Animate Anyone can change the pose of a subject of a photo and make it move

As if deepfakes in images weren’t bad enough, everyone who posts a photo of themselves online will soon have to deal with generated videos of themselves, since bad actors can now puppeteer people more effectively than ever thanks to Animate Anyone.

According to this article, researchers at the Institute for Intelligent Computing of Alibaba Group invented the new generative video approach. Compared to earlier image-to-video systems like DreamPose and DisCo, which were amazing but are now outdated, this one is a significant advancement.

Animate Anyone‘s capabilities are by no means new, but they have successfully navigated the tricky transition from something experimental to something good enough to the point that people assume it’s real and won’t even try to examine it closely.

animate anyone

Image-to-video models, such as this one, begin by taking details from a reference image, such as a fashion photo of a model wearing a dress for sale, such as facial features, patterns, and poses. Then a series of images is created where those details are mapped onto very slightly different poses, which can be motion-captured or extracted from another video.

While earlier models demonstrated that this could be accomplished, there were numerous problems.
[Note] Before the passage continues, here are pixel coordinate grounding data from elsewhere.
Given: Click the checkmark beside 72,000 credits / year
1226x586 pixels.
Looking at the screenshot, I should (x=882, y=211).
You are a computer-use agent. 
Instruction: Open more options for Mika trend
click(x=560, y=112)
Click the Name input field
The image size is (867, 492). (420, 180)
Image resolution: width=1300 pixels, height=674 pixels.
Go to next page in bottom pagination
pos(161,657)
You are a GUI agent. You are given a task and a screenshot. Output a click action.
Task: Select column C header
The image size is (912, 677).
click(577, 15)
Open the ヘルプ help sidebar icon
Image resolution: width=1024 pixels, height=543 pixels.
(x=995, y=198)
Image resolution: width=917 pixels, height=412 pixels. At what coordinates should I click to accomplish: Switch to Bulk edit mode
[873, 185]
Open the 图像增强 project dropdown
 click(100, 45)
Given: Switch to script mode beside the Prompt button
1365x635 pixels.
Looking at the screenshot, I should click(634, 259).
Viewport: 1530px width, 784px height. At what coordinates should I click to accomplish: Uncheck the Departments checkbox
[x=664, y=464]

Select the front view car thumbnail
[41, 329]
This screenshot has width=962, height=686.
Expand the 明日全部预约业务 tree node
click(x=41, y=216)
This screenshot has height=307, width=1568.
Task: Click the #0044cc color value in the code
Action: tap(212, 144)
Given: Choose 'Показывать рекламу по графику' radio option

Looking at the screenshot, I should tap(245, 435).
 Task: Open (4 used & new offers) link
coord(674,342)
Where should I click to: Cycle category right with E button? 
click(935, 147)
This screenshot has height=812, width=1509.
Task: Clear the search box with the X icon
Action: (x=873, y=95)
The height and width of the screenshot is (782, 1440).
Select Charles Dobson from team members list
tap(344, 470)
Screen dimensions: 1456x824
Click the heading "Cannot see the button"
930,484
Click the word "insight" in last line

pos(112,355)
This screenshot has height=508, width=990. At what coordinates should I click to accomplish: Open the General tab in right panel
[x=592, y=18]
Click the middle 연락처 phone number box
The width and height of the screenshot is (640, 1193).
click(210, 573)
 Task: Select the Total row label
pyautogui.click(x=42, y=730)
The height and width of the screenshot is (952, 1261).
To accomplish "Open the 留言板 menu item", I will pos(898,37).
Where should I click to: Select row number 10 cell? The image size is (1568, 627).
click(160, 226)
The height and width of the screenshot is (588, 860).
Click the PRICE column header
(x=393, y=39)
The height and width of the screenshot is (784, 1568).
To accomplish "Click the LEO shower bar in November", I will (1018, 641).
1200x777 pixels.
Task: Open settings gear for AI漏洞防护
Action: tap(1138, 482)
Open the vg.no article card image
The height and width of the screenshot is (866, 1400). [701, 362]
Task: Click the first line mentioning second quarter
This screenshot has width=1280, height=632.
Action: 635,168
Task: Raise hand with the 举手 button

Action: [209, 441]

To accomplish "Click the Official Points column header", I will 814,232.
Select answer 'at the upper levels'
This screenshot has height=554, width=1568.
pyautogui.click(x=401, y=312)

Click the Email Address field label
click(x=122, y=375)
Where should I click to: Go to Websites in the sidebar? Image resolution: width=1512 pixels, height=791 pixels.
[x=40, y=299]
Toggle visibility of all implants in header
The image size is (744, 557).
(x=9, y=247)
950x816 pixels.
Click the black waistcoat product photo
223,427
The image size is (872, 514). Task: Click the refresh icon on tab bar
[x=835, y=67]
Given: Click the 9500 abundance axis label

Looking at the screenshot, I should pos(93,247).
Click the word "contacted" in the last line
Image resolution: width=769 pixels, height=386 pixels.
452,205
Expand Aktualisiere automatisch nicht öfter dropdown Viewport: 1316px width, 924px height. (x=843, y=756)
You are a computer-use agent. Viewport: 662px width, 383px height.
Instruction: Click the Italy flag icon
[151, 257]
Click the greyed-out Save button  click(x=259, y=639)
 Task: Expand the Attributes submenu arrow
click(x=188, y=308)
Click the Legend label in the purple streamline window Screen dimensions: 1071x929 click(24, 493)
As the model has to create realistic elements such as how a person’s hair or sleeve might move when they turn, hallucinations were a major issue. This results in many pretty odd images, which detract greatly from the credibility of the final video. However, the idea persisted, and Animate Anyone has significantly improved—though it is still far from flawless.

The paper highlights a new intermediate step that “enables the model to comprehensively learn the relationship with the reference image in a consistent feature space, which significantly contributes to the improvement of appearance detail preservation”. Enhancing the preservation of fundamental and intricate details will lead to better-generated images in the future since they will have a stronger ground truth to work with.

They present their findings in a few different settings such as fashion models adopting random positions without losing their shape or the design of their clothes; a realistic, dancing 2D anime character coming to life; etc…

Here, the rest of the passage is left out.